You become profitable by selling something people want. You sustain profitability by continuing to sell more things that people want.
That's it. That's the whole thing.
What you attempt to be trying to figure out is how to make profit without actually selling something people want – which you can't do. It's a requirement of the system of life that if you don't have something to trade for what I have that you want, you don't get it.
So if you want to produce a game and then make money in an ongoing way, you have to have something in an ongoing sense that other people want. Thus supplements.
Eventually, hopefully, you know more than you did when you published the first edition of your game as well as have a bunch of content from the supplements that you think probably could and should be folded into the main text. You'd also like to get new players involved and they definitely don't want to drop hundreds, perhaps thousands, of dollars on getting into your game.
So you put out a new edition, incorporating all you've learned enfolding in the good bits of the stuff you've made.
Now, along the way you've probably created some merchandising opportunities if people actually really liked what you did – but you can't sell that forever. Only a few properties survive for very long without regular infusions of content to remind people they exists. You probably won't get lucky.
So you take your new edition and start writing supplements for it because you have a car payment to make and a mortgage and one day you'd like to put your kids through college. Maybe.
Along the way you figure out that the RPG industry is, in its better moments, a glorified vanity press and most products see a maximum circulation of a couple of hundred and think themselves blessed for doing so. Maybe a couple of thousand if you get lucky, catch a social media wave at the right moment, and relentlessly pimp yourself.
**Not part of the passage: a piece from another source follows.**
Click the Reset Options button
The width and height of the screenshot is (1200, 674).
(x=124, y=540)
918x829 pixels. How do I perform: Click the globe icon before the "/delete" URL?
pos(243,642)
At least digital distribution means you're not paying for warehouse space, right? Or having to park out in the driveway because your garage is full of books you can't move.
Maybe you catch some inspiration, again if you're very lucky, and make a new game. You probably trade on the name you've already made with the old one and explore a similar design space. If you're really bold you risk it all and put out an entirely new game, hoping your reputation will help get some traction.
Most of the time this will fail. Sometimes you'll get lucky. Even more rarely you actually have real talent for game design and enough discipline to be consistent.
Now you have two separate games which you can release supplements for. Of course, that means that either the first one gets half your attention and production for both goes way down over what your audience expected for the first or you double down and spend even less time with your family and doing the things that you would like in your life in order to keep pushing out stuff that pays for the car, mortgage, and your kid's college. Funny how that works.
Maybe you hire some people to help you along the way – which means that your overhead goes up, now you really have to move more product, and more than just your own wallet is on the line. Congratulations, you are now a proper small business owner. Welcome to Hell.
All of the major game lines that you know the name of went through this at some point. What you've never seen is the number of game lines you've never heard of who died in the process. For good reason.
So I ask you, kid. What do you want to sell?
## Update 2023-08-01 14:11
Surprisingly the discussion continued and isn't entirely a garbage fire. If you're interested in how things really work in [[the RPG industry]] – for reasons which remain mysterious but are clearly your own, you might want to read it.